MESSINA – Lasciare la propria terra non è mai semplice, ma a volte è necessario per realizzare i propri sogni. Questo è ciò che ha spinto Santi Enrico Bruno, messinese di nascita e milanese, ormai, di adozione, a lasciare la propria città. “Andare via, lasciare la propria città, i propri amici, i propri parenti non è mai una scelta facile. Durante i miei vent’anni ho investito tanto in questa città perché ne ho sempre riconosciuto l’immenso potenziale che ha. Ho deciso di lasciare Messina quando ho capito di aver bisogno di nuovi stimoli, di riuscire a vedere il mondo da un’altra prospettiva. E così sono andato via per proseguire gli studi e poi ho iniziato il mio percorso lavorativo. L’idea di lasciare Messina era legata al sogno di tornare, quindi di apprendere più competenze possibili per poi provare a investire qua. Un sogno che continua ad essere oggi vivo dentro di me. Ancora non credo di tornare in città. Sono partito con la volontà di riuscire a diventare, grazie anche alle esperienze accumulate fuori Messina, la miglior versione di me dal punto di vista anche professionale. Un percorso iniziato circa 6 anni che ancora, però, non ritengo completo”, racconta.

Messina vista con occhi diversi

Santi torna spesso a Messina, soprattutto durante le vacanze. Spiega: “Devo dire che è innegabile che per gli occhi di un fuori sede Messina è in continuo miglioramento. Questo sicuramente grazie a quelli che sono stati i fondi stanziati dal governo per quanto riguarda il Pnrr, Piano nazionale per la ripresa e resilienza. Vediamo una Messina che strizza anche l’occhio all’innovazione. Una città più pulita grazie all’impegno nella raccolta differenziata, una città che cerca di intraprendere la strada delle città europee, quindi più a misura d’uomo con isole pedonali e parcheggi. Inoltre, un incremento importante dei mezzi pubblici, una cosa che a Messina tendenzialmente non siamo mai stati abituati a vedere. Il percorso intrapreso da questo punto di vista sicuramente è positivo”.

“Mai vista come una città delle opportunità”

“Messina – prosegue – non viene mai vista come una città delle opportunità. Vivere fuori ti abitua anche a cercare di vedere le cose da diversi punti di vista. Messina ha tantissime opportunità di crescita. La Sicilia in generale è un territorio, un tessuto culturale, un tessuto aziendale ricco di Pmi (piccole e medie imprese).
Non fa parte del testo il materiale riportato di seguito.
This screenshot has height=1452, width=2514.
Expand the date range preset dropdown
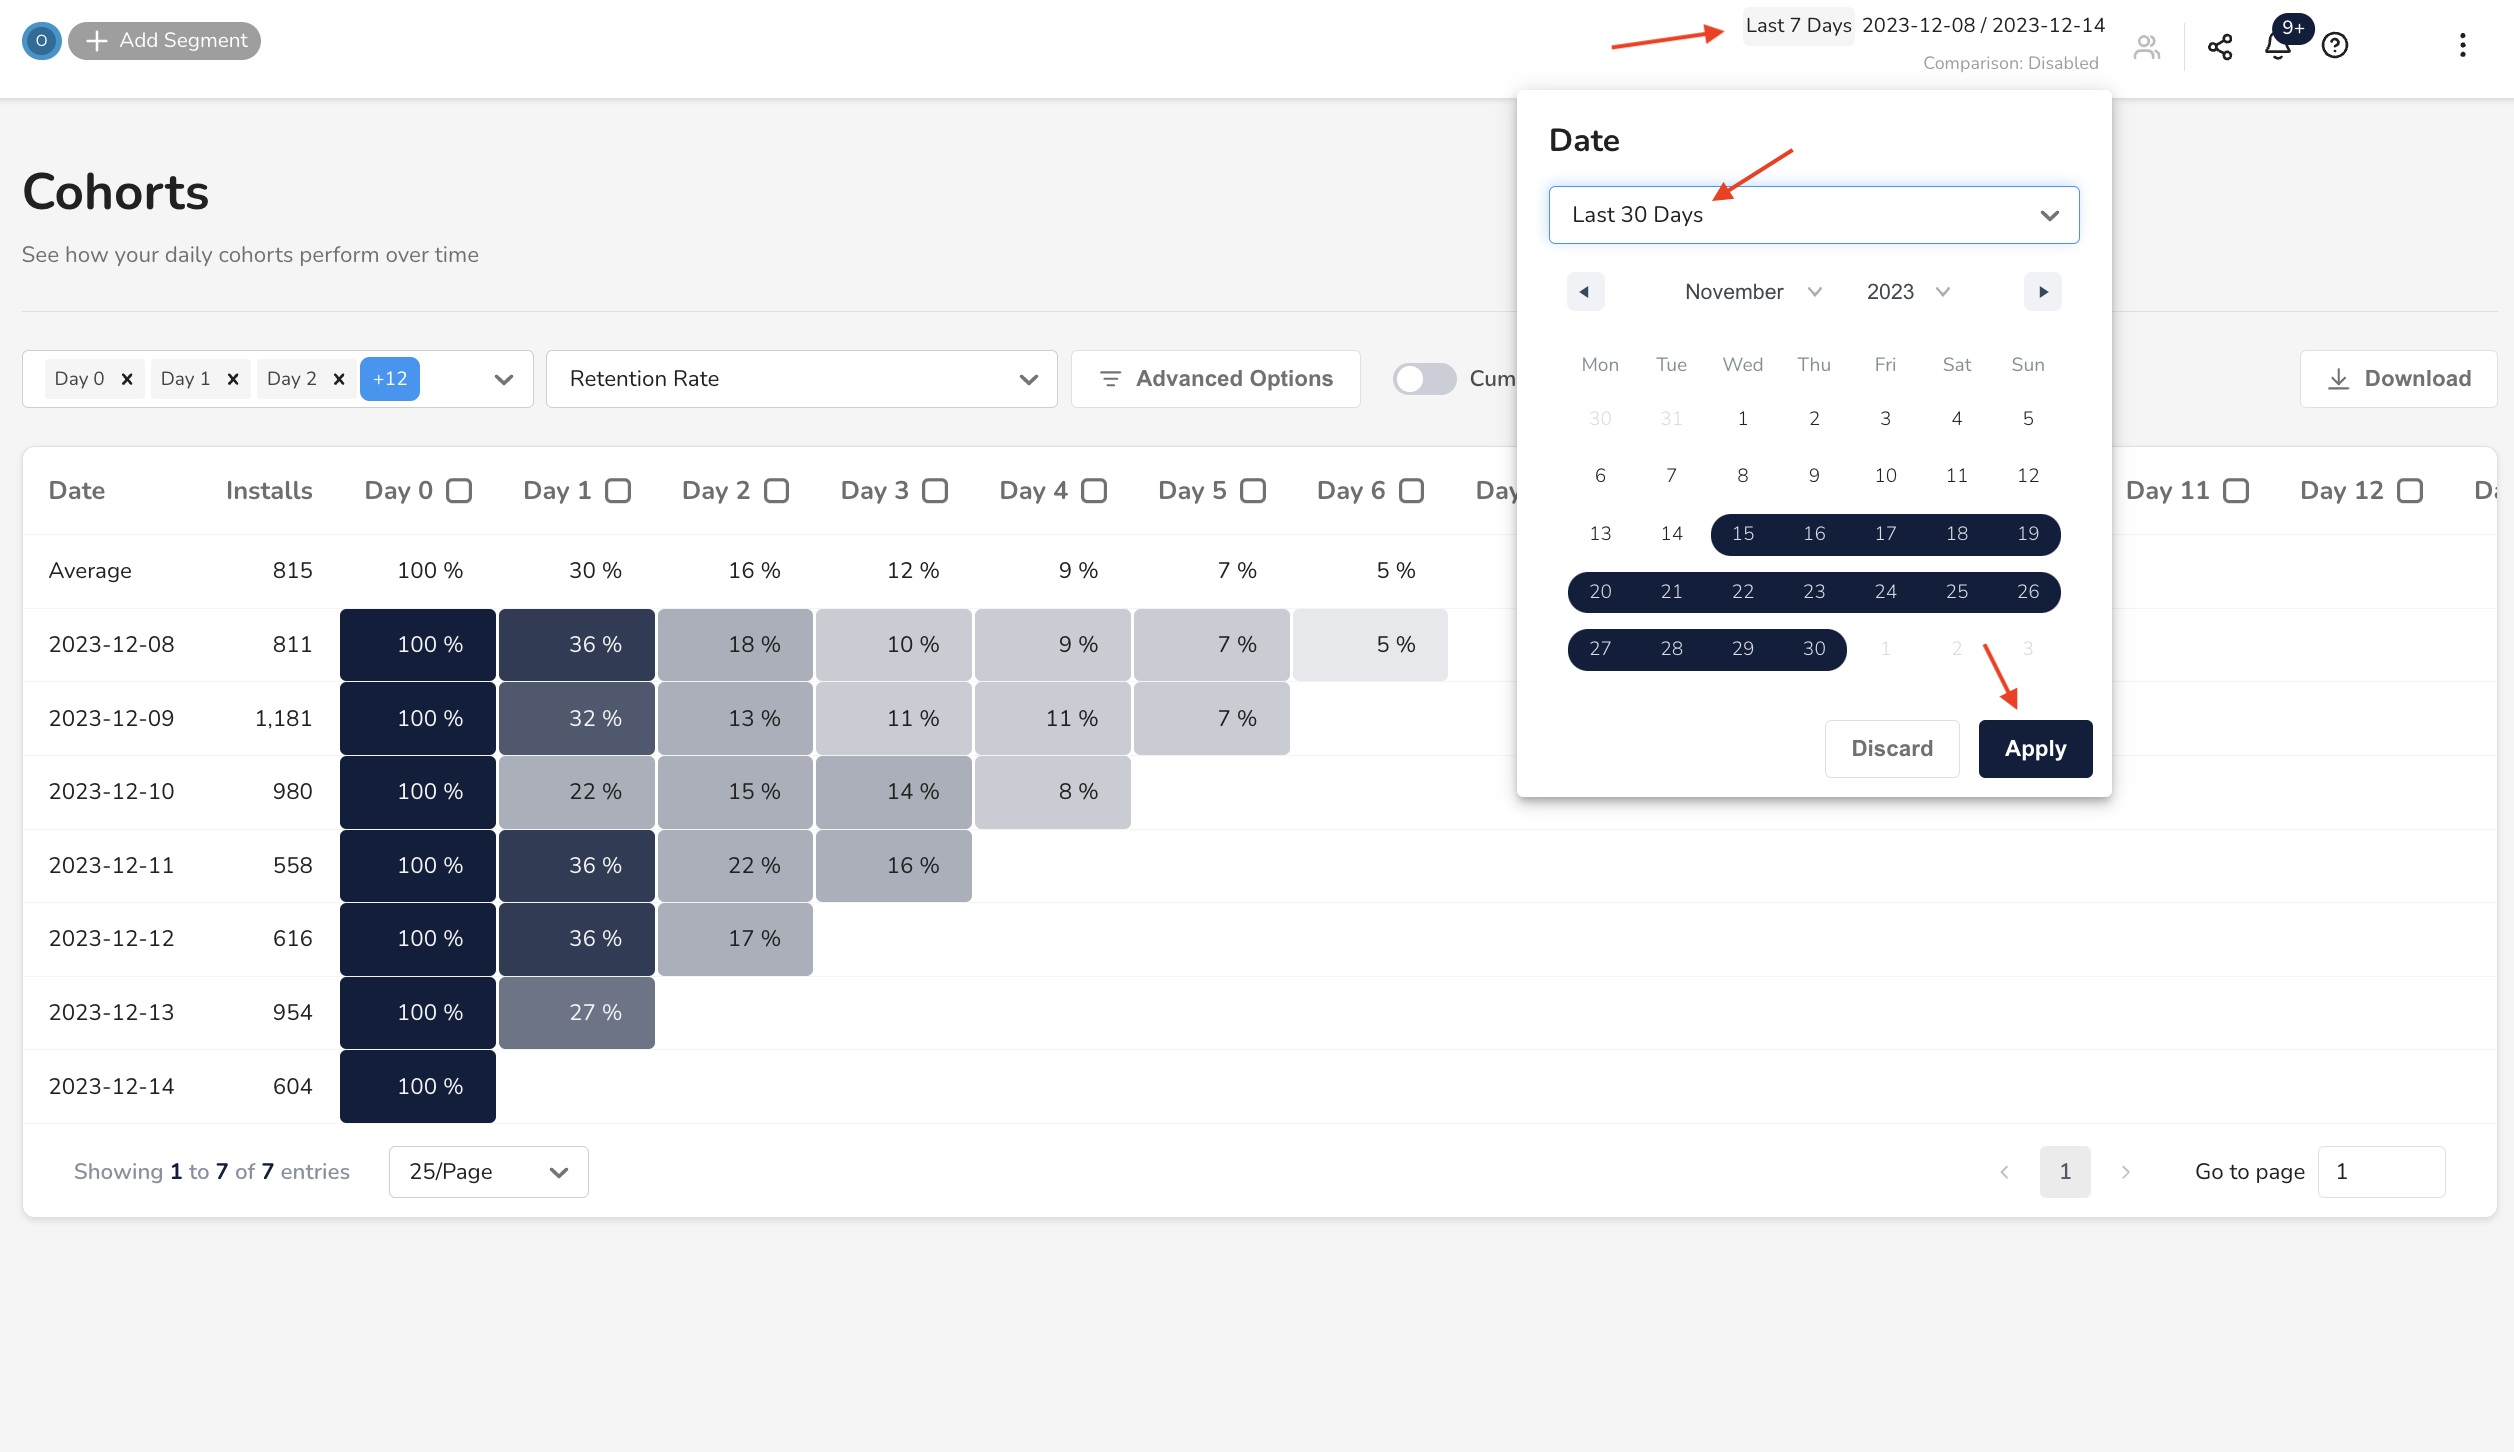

Questo è un problema, ma al contempo un’opportunità. L’opportunità è quella per l’amministrazione, per le istituzioni ma anche per le singole aziende di riuscire a generare networking. Al nord si riesce a generare con maggiore facilità. Insomma, riuscire a far sì che le aziende riescano a collaborare tra di loro per crescere insieme. E su questo io sono convinto che tutto il mondo dei fuori sede, di cui Messina è particolarmente ricco, possa aiutare a supportare questa crescita di aziende, quindi questa contaminazione con gli eventi”.
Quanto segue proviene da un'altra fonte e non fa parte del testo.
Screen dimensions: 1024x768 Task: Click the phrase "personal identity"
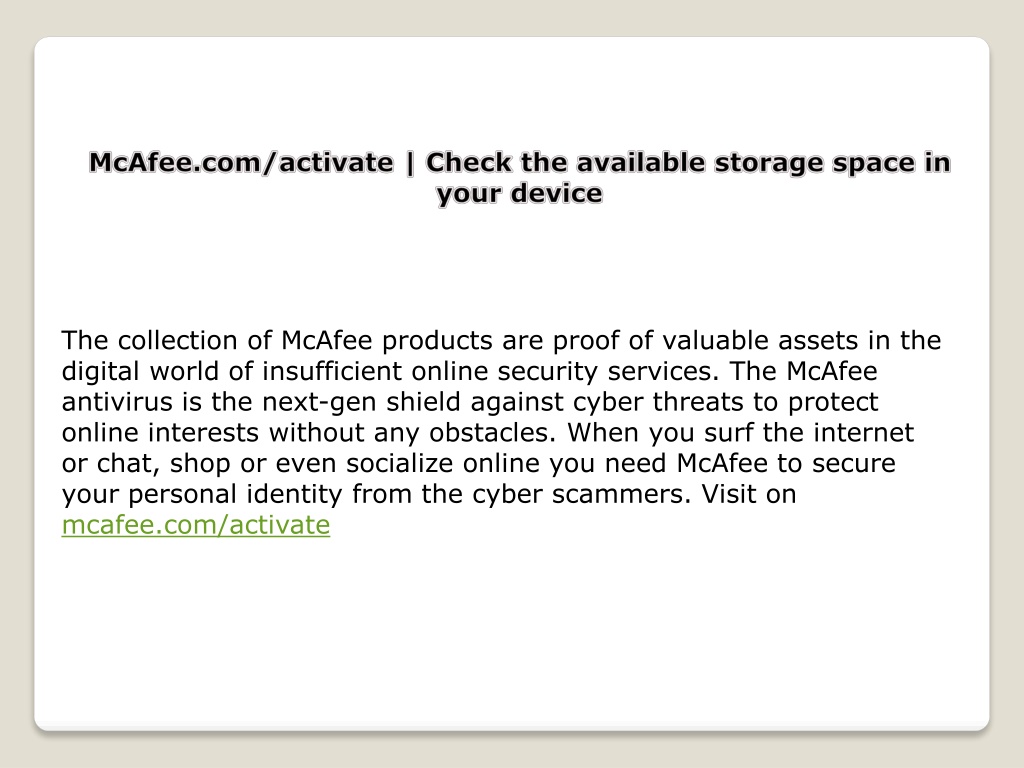(x=235, y=495)
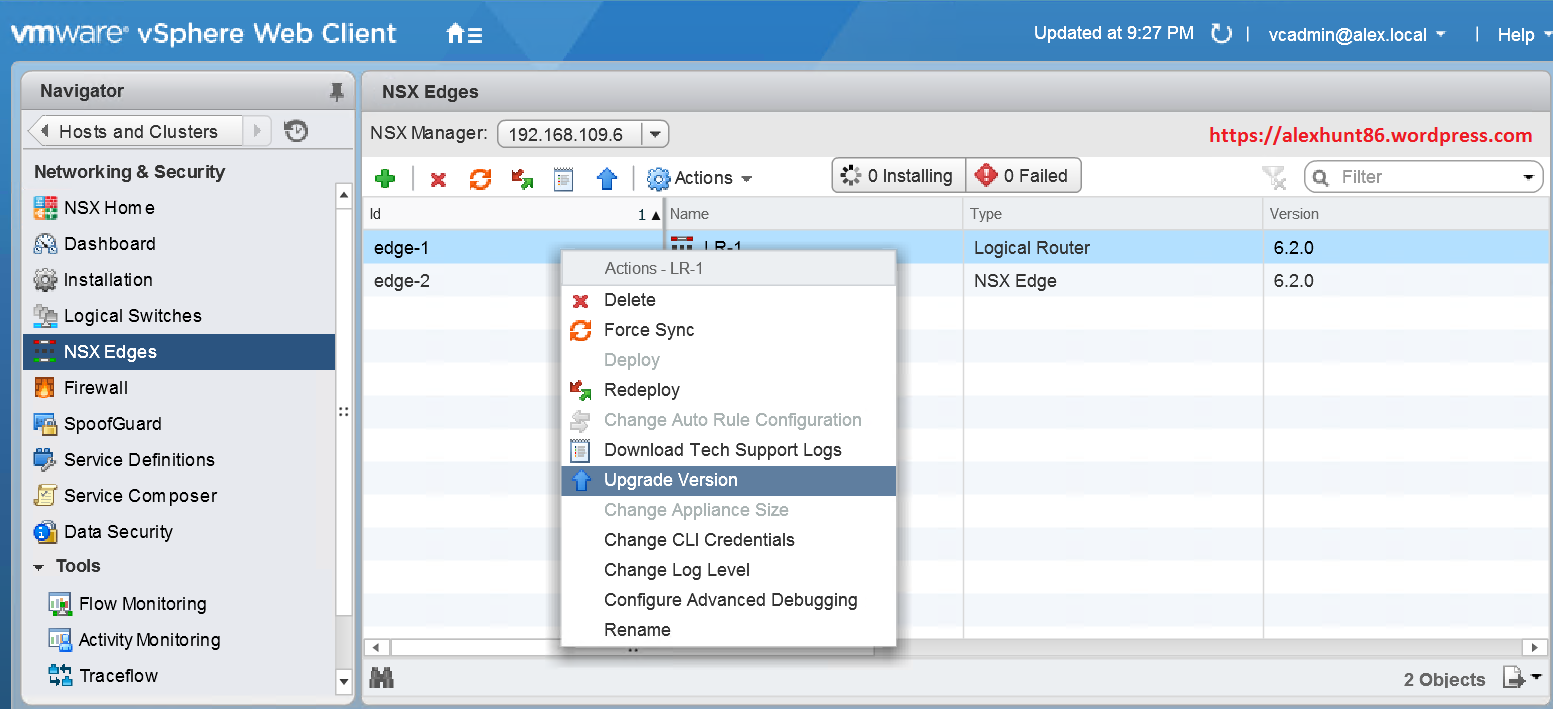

Un altro punto di forza su cui la città può e deve puntare è il turismo: “Messina può e deve guadagnare attrattività. Messina è il primo porto crocieristico della Sicilia e settimo in Italia, nel 2023. Solo un anno prima era decimo. Il turismo crocieristico è un turismo che continua ad evolversi, continua ad aumentare per la città e anche questa è una opportunità che la nostra città non può permettersi di non cogliere. Bisognerebbe lavorare su questo con una maggiore sinergia tra istituzioni e cittadini per assicurarci un futuro più dinamico e inclusivo”, sottolinea il fuori sede.

“Sono per il no ponte”

Per la calda questione del ponte sullo Stretto di Messina, Santi Enrico Bruno prende una chiara posizione. “Personalmente sono per il no ponte. Giusto ieri mi trovavo a Torre Faro e nel momento in cui ti trovi davanti questa bellezza non vuoi vedertela strappare via. Chiaro che il ponte probabilmente porterebbe, da un punto di vista economico, soldi alla città. Al contempo però distruggerebbe quello che è il nostro motivo di vanto maggiore: tutta la zona dello Stretto. Ci basta guardare lo stretto per capire cosa perderemmo. Per cosa poi? 20 minuti di traghetto? Credo che possiamo sopportarli”, conclude.